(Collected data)
>>>>>
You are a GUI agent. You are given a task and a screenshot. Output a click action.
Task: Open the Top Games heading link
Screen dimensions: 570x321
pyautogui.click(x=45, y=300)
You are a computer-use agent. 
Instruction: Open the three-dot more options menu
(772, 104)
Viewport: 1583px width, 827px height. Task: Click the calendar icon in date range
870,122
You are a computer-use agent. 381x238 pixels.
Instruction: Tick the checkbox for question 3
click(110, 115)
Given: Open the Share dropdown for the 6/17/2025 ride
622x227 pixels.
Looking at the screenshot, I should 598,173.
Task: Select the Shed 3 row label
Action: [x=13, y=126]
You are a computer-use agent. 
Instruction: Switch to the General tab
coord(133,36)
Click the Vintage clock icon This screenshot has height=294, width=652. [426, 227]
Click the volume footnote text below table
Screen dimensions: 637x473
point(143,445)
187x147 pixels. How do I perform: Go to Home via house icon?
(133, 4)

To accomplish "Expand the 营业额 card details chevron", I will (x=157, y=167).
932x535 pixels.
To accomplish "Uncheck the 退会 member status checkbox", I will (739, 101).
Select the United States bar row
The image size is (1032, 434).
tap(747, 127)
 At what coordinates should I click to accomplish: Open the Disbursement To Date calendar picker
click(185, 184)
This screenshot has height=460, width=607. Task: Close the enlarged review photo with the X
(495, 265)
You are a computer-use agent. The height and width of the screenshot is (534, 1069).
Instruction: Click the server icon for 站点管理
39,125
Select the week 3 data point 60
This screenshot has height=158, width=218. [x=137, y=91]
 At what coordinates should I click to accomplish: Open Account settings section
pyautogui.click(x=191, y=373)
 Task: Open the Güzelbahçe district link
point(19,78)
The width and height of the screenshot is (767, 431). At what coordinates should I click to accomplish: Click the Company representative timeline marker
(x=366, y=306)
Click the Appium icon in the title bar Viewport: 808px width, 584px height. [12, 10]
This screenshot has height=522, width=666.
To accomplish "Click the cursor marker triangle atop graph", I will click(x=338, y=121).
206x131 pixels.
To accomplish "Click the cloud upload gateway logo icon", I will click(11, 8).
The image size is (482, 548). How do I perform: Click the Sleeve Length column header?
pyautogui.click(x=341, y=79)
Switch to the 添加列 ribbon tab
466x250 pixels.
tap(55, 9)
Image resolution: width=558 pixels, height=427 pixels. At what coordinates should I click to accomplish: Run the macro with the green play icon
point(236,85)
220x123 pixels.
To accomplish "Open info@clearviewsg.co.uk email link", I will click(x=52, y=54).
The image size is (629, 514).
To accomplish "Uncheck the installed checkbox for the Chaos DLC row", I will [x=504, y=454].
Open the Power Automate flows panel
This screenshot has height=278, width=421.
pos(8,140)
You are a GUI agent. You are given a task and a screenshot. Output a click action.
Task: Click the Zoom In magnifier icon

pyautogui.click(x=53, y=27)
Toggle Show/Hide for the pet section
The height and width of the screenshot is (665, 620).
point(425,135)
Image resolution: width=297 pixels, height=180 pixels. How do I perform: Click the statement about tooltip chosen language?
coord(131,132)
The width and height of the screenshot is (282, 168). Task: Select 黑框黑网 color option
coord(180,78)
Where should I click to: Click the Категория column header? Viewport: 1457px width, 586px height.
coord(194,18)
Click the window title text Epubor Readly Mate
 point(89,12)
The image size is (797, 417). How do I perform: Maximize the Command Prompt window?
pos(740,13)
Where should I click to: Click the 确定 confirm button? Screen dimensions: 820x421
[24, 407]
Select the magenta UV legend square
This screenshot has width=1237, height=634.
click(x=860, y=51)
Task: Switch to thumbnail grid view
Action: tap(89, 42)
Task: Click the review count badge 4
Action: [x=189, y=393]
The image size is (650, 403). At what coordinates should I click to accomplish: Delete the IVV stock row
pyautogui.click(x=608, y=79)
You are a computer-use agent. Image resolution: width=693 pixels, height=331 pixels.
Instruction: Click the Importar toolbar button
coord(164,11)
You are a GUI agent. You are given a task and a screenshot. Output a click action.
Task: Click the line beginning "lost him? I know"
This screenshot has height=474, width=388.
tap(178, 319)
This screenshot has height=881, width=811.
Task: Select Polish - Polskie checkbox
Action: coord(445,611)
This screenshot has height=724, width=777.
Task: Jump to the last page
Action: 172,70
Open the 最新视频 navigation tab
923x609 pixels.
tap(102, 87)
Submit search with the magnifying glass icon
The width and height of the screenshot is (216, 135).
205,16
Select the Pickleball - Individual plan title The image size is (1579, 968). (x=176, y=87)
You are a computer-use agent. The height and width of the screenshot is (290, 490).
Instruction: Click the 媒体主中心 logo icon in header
<<<<<
**Work item**
Exactly as shown above, return every record.

**Exercise result**
You are a GUI agent. You are given a task and a screenshot. Output a click action.
Task: Open the Top Games heading link
Screen dimensions: 570x321
pyautogui.click(x=45, y=300)
You are a computer-use agent. 
Instruction: Open the three-dot more options menu
(772, 104)
Viewport: 1583px width, 827px height. Task: Click the calendar icon in date range
870,122
You are a computer-use agent. 381x238 pixels.
Instruction: Tick the checkbox for question 3
click(110, 115)
Given: Open the Share dropdown for the 6/17/2025 ride
622x227 pixels.
Looking at the screenshot, I should 598,173.
Task: Select the Shed 3 row label
Action: [x=13, y=126]
You are a computer-use agent. 
Instruction: Switch to the General tab
coord(133,36)
Click the Vintage clock icon This screenshot has height=294, width=652. [426, 227]
Click the volume footnote text below table
Screen dimensions: 637x473
point(143,445)
187x147 pixels. How do I perform: Go to Home via house icon?
(133, 4)

To accomplish "Expand the 营业额 card details chevron", I will (x=157, y=167).
932x535 pixels.
To accomplish "Uncheck the 退会 member status checkbox", I will (739, 101).
Select the United States bar row
The image size is (1032, 434).
tap(747, 127)
 At what coordinates should I click to accomplish: Open the Disbursement To Date calendar picker
click(185, 184)
This screenshot has height=460, width=607. Task: Close the enlarged review photo with the X
(495, 265)
You are a computer-use agent. The height and width of the screenshot is (534, 1069).
Instruction: Click the server icon for 站点管理
39,125
Select the week 3 data point 60
This screenshot has height=158, width=218. [x=137, y=91]
 At what coordinates should I click to accomplish: Open Account settings section
pyautogui.click(x=191, y=373)
 Task: Open the Güzelbahçe district link
point(19,78)
The width and height of the screenshot is (767, 431). At what coordinates should I click to accomplish: Click the Company representative timeline marker
(x=366, y=306)
Click the Appium icon in the title bar Viewport: 808px width, 584px height. [12, 10]
This screenshot has height=522, width=666.
To accomplish "Click the cursor marker triangle atop graph", I will click(x=338, y=121).
206x131 pixels.
To accomplish "Click the cloud upload gateway logo icon", I will click(11, 8).
The image size is (482, 548). How do I perform: Click the Sleeve Length column header?
pyautogui.click(x=341, y=79)
Switch to the 添加列 ribbon tab
466x250 pixels.
tap(55, 9)
Image resolution: width=558 pixels, height=427 pixels. At what coordinates should I click to accomplish: Run the macro with the green play icon
point(236,85)
220x123 pixels.
To accomplish "Open info@clearviewsg.co.uk email link", I will click(x=52, y=54).
The image size is (629, 514).
To accomplish "Uncheck the installed checkbox for the Chaos DLC row", I will [x=504, y=454].
Open the Power Automate flows panel
This screenshot has height=278, width=421.
pos(8,140)
You are a GUI agent. You are given a task and a screenshot. Output a click action.
Task: Click the Zoom In magnifier icon

pyautogui.click(x=53, y=27)
Toggle Show/Hide for the pet section
The height and width of the screenshot is (665, 620).
point(425,135)
Image resolution: width=297 pixels, height=180 pixels. How do I perform: Click the statement about tooltip chosen language?
coord(131,132)
The width and height of the screenshot is (282, 168). Task: Select 黑框黑网 color option
coord(180,78)
Where should I click to: Click the Категория column header? Viewport: 1457px width, 586px height.
coord(194,18)
Click the window title text Epubor Readly Mate
 point(89,12)
The image size is (797, 417). How do I perform: Maximize the Command Prompt window?
pos(740,13)
Where should I click to: Click the 确定 confirm button? Screen dimensions: 820x421
[24, 407]
Select the magenta UV legend square
This screenshot has width=1237, height=634.
click(x=860, y=51)
Task: Switch to thumbnail grid view
Action: tap(89, 42)
Task: Click the review count badge 4
Action: [x=189, y=393]
The image size is (650, 403). At what coordinates should I click to accomplish: Delete the IVV stock row
pyautogui.click(x=608, y=79)
You are a computer-use agent. Image resolution: width=693 pixels, height=331 pixels.
Instruction: Click the Importar toolbar button
coord(164,11)
You are a GUI agent. You are given a task and a screenshot. Output a click action.
Task: Click the line beginning "lost him? I know"
This screenshot has height=474, width=388.
tap(178, 319)
This screenshot has height=881, width=811.
Task: Select Polish - Polskie checkbox
Action: coord(445,611)
This screenshot has height=724, width=777.
Task: Jump to the last page
Action: 172,70
Open the 最新视频 navigation tab
923x609 pixels.
tap(102, 87)
Submit search with the magnifying glass icon
The width and height of the screenshot is (216, 135).
205,16
Select the Pickleball - Individual plan title The image size is (1579, 968). (x=176, y=87)
You are a computer-use agent. The height and width of the screenshot is (290, 490).
Instruction: Click the 媒体主中心 logo icon in header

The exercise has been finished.